L.A.'s water lifeline faces unprecedented flood threat. The battle to prevent calamity

More than a month after heavy storms eroded a section of the Los Angeles Aqueduct, work crews are still scrambling to complete repairs and shore up flood defenses in the face of a weeklong heat wave that threatens to trigger widespread snowmelt in the Sierra Nevada.

“We’re doing as much as we can, as quickly as possible,” said Paul Liu, of the Los Angeles Department of Water and Power. “Our crews are working 12-hour shifts.”

Historic snowpack levels in the Eastern Sierra are expected to melt into runoff that is 225% of normal, which translates to about 326 billion gallons of water that will need to be managed, DWP officials said.
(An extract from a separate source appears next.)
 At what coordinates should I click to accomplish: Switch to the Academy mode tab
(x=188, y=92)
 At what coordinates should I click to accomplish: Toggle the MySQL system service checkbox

And while a typical runoff season in the region can last from May to June, this year’s “could push through to August,” said Anselmo Collins, senior assistant general manager of the DWP’s water system.

The DWP has already begun emptying reservoirs to create more storage space for the roughly 130 billion gallons of water expected to make its way to Los Angeles this spring and summer via the aqueduct — potentially enough to meet 80% of L.A.’s annual demand.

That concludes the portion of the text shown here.